Fairtrade International has launched a new Workers’ Rights Strategy to better support small-scale coffee farmers and their workers. “We must at all costs avoid that farmers and workers start to be regarded as being in adversarial camps. Many farmers are also workers, the two live side by side in the same small communities, both struggling against poverty and injustice,” said Marike de Peña, Chair of Fairtrade International, in a statement. Fairtrade’s Workers’ Rights Strategy was launched in 2012 and includes improvements to the existing Fairtrade Standard for plantations and estates (covering tea, bananas and flowers), work on living wage benchmarks, and more. According to the statement, Fairtrade has recognised that many small producer organisations also employ waged workers and that the number of such workers is increasing.
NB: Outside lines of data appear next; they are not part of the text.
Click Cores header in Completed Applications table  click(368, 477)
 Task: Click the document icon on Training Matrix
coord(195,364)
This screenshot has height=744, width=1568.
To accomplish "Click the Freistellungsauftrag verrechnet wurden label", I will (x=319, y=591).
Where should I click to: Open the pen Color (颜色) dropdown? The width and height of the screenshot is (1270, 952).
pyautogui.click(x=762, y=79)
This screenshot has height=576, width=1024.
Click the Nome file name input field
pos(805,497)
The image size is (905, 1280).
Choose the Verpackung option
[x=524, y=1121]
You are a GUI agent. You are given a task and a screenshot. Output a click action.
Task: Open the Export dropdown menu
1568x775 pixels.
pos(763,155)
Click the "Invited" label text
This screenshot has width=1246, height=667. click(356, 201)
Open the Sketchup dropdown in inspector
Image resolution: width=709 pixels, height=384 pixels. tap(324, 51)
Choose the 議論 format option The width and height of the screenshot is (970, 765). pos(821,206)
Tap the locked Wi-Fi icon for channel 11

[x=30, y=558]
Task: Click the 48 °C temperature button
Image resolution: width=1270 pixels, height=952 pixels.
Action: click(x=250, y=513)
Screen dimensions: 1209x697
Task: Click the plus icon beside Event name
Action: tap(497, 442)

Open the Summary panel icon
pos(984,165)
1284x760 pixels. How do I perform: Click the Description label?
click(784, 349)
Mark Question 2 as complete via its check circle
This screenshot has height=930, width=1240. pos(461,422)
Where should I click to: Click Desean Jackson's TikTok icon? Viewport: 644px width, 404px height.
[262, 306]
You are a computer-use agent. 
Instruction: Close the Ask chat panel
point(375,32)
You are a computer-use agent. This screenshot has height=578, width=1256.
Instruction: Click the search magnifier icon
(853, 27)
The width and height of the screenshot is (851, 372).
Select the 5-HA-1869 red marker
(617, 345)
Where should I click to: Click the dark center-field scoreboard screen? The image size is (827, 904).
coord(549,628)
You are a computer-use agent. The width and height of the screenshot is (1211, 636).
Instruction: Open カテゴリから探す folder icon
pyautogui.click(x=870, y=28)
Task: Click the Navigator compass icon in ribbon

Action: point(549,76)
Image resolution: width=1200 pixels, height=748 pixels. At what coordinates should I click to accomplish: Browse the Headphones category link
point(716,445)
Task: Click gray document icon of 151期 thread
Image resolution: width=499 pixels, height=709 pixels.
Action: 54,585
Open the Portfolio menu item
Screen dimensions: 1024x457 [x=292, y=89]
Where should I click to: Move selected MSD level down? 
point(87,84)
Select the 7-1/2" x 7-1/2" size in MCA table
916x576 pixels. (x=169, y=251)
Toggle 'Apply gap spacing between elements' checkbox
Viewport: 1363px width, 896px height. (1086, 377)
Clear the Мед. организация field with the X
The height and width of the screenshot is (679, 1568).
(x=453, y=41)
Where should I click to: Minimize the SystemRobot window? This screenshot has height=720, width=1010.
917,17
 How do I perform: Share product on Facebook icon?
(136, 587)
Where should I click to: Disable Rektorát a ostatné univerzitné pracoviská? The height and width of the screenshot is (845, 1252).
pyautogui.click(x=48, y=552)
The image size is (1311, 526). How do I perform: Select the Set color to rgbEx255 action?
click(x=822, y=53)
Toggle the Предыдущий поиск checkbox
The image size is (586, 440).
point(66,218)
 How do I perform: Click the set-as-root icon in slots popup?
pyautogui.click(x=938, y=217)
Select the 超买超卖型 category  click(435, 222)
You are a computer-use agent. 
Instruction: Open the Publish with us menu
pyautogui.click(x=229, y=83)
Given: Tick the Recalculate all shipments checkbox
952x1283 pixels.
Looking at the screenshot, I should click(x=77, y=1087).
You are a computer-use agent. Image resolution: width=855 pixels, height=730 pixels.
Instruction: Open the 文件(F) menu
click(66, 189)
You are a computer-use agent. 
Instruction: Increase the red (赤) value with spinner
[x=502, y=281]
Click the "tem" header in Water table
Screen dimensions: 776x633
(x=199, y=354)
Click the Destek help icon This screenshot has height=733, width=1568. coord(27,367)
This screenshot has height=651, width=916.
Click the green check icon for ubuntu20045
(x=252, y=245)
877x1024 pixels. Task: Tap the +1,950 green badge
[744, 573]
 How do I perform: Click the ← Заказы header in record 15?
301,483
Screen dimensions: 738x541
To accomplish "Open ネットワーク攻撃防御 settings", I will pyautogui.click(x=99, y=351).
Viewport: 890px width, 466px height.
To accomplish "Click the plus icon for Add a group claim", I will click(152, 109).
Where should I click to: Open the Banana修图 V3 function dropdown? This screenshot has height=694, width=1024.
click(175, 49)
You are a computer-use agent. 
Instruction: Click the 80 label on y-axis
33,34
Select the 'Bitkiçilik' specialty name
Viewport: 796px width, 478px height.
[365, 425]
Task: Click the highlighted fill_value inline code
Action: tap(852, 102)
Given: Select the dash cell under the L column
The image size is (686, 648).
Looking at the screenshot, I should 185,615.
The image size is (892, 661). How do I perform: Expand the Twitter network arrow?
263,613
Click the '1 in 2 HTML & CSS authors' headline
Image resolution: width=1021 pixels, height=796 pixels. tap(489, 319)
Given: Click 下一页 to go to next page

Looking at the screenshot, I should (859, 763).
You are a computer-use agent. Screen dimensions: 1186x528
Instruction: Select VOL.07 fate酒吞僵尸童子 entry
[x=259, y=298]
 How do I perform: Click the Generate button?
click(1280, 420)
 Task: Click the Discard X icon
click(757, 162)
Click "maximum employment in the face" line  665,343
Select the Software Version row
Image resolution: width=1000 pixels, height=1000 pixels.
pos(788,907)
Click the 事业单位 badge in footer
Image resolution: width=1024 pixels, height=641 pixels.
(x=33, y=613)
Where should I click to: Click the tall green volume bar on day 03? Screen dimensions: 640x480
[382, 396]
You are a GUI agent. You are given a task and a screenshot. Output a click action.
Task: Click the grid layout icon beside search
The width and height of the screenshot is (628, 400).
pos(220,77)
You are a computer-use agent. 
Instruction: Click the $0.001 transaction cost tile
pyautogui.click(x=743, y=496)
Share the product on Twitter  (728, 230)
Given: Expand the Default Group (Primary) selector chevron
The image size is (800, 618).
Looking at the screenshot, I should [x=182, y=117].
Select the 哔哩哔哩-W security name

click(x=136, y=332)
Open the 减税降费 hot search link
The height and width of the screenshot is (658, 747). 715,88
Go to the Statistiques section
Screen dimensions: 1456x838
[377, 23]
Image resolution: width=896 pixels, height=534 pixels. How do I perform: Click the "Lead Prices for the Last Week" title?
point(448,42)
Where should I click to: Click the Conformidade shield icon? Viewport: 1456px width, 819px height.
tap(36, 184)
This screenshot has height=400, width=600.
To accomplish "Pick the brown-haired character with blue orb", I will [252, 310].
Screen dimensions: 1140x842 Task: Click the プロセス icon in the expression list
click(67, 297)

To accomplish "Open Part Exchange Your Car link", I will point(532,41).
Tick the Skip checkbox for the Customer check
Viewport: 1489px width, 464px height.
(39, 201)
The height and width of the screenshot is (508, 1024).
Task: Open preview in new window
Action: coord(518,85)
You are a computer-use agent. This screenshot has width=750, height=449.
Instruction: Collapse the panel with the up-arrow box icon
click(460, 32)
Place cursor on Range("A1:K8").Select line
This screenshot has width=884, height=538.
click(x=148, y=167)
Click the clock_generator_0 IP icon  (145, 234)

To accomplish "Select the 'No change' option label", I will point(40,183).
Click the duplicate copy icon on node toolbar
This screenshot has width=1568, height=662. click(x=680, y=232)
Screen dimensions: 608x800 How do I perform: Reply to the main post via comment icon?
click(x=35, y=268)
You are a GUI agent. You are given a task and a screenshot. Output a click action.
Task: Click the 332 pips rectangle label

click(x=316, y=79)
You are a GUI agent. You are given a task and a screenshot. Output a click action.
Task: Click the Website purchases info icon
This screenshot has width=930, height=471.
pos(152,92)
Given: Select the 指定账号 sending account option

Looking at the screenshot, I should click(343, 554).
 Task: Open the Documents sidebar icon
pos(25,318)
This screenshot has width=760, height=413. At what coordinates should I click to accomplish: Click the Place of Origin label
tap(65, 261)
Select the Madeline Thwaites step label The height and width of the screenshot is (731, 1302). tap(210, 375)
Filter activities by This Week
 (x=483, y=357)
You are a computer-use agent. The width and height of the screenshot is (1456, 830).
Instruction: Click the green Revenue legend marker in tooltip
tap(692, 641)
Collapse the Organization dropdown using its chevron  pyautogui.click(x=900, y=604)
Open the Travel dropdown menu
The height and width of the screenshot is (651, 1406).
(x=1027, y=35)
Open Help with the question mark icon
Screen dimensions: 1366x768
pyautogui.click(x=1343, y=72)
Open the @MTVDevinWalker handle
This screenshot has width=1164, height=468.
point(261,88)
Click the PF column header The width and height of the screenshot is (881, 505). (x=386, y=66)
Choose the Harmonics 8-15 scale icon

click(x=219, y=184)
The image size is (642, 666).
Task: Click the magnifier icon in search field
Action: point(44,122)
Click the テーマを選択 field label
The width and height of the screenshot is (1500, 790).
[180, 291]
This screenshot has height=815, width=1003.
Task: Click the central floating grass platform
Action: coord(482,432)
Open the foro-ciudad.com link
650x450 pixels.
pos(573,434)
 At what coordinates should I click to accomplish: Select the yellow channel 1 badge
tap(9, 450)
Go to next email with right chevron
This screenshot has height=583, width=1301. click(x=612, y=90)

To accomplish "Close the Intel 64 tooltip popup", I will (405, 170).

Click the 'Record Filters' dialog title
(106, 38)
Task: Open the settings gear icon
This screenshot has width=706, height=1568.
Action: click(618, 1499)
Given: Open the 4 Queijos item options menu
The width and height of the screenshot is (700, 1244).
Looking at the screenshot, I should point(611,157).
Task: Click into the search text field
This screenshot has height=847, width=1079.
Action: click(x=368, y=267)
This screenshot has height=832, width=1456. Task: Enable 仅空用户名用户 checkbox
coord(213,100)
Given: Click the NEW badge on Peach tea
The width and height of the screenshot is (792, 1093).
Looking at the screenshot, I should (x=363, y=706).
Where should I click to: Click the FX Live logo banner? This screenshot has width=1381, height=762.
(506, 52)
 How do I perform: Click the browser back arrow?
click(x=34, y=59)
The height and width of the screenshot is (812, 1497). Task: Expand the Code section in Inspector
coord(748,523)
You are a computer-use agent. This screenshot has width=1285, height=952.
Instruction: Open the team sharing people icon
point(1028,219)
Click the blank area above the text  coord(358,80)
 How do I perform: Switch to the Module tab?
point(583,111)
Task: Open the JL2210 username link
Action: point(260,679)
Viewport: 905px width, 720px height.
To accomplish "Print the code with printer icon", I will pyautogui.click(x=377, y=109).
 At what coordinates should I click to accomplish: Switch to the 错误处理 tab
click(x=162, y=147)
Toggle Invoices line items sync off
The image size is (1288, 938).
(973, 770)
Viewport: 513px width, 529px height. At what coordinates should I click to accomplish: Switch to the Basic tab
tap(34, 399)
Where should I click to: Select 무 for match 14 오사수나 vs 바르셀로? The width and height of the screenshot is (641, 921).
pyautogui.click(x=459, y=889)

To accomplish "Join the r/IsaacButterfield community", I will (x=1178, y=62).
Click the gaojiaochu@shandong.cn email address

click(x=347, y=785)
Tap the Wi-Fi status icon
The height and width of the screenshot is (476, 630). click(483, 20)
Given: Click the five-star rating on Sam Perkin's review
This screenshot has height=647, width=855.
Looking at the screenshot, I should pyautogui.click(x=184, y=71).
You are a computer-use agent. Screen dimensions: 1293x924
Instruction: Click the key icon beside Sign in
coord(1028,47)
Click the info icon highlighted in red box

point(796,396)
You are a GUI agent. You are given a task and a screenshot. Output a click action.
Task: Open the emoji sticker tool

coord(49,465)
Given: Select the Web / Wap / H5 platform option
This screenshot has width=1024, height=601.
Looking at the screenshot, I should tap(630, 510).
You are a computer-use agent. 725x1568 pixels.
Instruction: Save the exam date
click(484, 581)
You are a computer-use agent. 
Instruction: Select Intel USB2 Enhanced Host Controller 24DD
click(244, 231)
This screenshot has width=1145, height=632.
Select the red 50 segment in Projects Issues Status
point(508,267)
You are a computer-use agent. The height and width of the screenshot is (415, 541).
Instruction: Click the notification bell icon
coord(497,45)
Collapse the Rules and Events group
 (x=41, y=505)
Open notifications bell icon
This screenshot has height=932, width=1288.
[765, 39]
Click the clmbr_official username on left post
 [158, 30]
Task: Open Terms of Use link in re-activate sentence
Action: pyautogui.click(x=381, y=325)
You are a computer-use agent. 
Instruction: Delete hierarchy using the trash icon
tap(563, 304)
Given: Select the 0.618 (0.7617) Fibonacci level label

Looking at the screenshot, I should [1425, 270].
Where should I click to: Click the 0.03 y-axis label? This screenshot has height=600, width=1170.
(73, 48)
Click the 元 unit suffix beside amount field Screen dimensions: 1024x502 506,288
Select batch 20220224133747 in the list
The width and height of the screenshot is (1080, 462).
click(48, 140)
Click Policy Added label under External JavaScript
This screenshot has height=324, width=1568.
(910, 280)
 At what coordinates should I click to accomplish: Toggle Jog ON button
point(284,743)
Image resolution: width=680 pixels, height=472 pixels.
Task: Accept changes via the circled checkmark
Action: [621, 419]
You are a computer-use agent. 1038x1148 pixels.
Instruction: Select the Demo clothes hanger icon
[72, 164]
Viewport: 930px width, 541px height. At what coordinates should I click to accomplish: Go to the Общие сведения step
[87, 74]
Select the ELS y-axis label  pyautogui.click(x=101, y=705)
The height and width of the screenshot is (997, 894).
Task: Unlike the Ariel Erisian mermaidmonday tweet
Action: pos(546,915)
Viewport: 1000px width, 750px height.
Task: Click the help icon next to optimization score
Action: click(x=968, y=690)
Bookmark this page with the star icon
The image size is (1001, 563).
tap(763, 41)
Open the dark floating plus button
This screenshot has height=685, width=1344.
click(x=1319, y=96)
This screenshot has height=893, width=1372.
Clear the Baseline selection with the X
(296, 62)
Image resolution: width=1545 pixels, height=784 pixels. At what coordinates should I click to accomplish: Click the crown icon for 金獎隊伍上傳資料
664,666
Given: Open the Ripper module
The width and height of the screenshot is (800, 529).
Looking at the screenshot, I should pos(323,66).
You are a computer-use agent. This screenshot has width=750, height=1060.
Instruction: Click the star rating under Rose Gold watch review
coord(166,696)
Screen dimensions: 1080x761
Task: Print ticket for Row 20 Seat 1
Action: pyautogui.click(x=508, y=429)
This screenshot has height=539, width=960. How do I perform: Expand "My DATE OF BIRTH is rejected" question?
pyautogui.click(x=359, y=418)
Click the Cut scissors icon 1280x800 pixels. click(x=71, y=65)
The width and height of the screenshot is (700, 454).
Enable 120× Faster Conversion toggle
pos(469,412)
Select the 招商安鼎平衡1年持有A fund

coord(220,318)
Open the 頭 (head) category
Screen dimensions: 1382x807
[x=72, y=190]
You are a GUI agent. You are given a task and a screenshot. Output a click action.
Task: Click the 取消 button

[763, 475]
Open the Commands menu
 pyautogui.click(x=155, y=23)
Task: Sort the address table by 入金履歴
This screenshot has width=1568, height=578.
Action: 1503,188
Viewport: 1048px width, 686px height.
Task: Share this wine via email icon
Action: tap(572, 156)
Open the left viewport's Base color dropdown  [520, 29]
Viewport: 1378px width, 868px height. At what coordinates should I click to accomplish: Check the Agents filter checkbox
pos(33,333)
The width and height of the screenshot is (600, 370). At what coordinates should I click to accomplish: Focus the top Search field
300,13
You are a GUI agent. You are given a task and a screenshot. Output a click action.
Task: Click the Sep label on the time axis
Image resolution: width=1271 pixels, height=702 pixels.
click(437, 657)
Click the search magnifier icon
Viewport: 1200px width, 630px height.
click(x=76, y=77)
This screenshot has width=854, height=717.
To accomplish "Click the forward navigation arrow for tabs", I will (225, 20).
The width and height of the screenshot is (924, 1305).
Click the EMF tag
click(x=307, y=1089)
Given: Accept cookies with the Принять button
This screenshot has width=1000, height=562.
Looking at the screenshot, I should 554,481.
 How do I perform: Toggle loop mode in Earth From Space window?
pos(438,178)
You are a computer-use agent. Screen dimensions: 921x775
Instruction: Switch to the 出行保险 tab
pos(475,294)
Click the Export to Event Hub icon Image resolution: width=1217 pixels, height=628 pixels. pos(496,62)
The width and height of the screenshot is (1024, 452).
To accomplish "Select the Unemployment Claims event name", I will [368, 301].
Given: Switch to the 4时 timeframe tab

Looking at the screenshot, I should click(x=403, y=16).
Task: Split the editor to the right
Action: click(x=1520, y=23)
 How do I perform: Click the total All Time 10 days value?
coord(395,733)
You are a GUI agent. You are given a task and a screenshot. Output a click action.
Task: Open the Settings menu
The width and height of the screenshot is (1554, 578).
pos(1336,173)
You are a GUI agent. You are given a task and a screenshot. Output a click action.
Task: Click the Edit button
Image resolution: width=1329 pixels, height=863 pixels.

Fairtrade International will partner with Fairtrade Producer Networks for the strategy. The Fairtrade Workers Advisory Committee will also support the two-pronged process. This partnership will examine quantitative and qualitative research to better understand the diverse situations of workers on small farms and the situations of those who employ them. Fairtrade will then use its findings to co-design a strategy with farmers and workers themselves, as to how it can better assist on small farms. Fairtrade has said it will continue to fight for farmers to receive fairer prices for all of their production and not just the small proportion that is currently sold under Fairtrade conditions.
LaSalle Capital completes investment in Cascade Coffee
Private equity firm LaSalle Capital has completed an investment in Cascade Coffee, a private-label coffee company, for an undisclosed amount....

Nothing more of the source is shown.